+++ Records for the exercise

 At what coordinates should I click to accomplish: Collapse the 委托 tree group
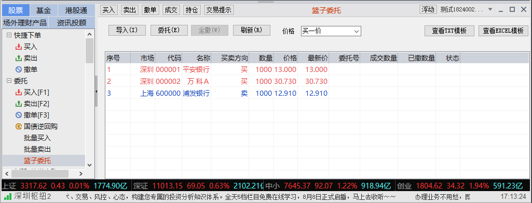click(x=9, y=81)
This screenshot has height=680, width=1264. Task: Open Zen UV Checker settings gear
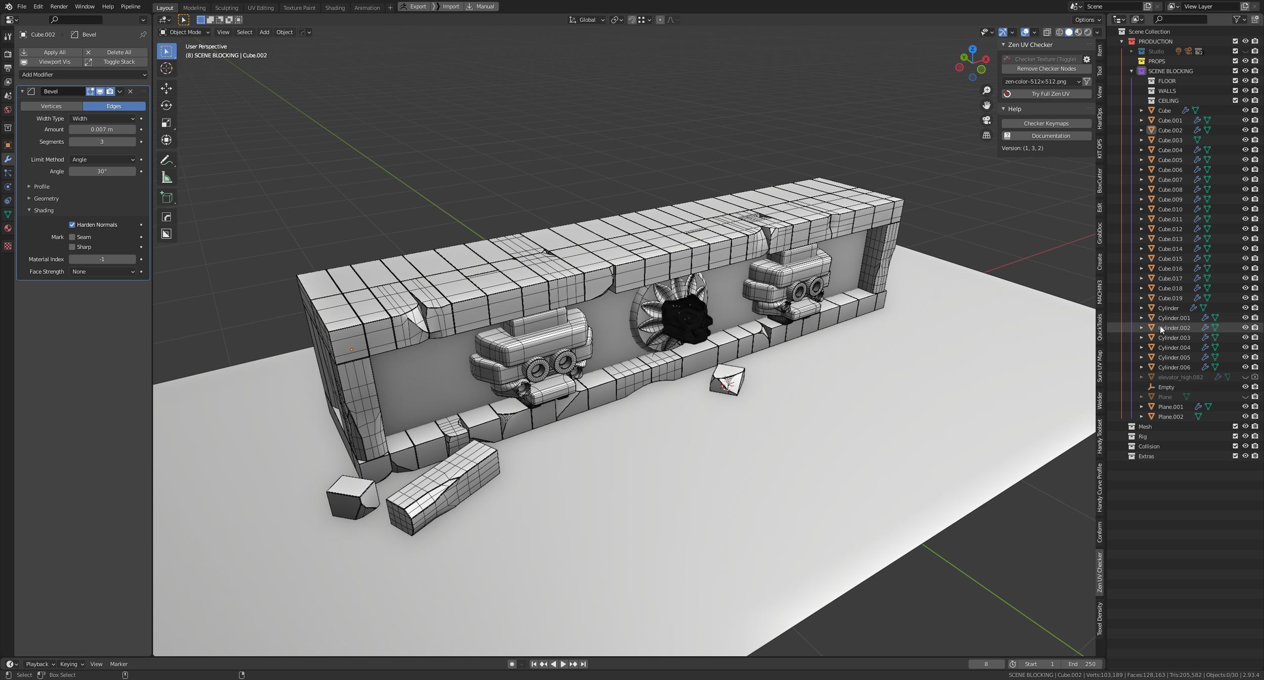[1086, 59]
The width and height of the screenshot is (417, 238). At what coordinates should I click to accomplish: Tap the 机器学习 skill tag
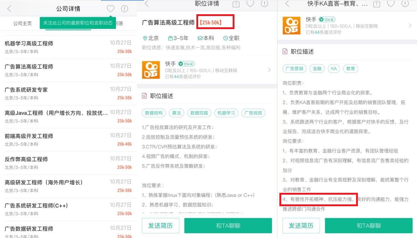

++++++

### Your objective
Please copy out the text of every record above word for word, leaving the pictures out.

### Exercise result
 At what coordinates should I click to accomplish: Collapse the 委托 tree group
click(x=9, y=81)
This screenshot has height=680, width=1264. Task: Open Zen UV Checker settings gear
[1086, 59]
The width and height of the screenshot is (417, 238). At what coordinates should I click to accomplish: Tap the 机器学习 skill tag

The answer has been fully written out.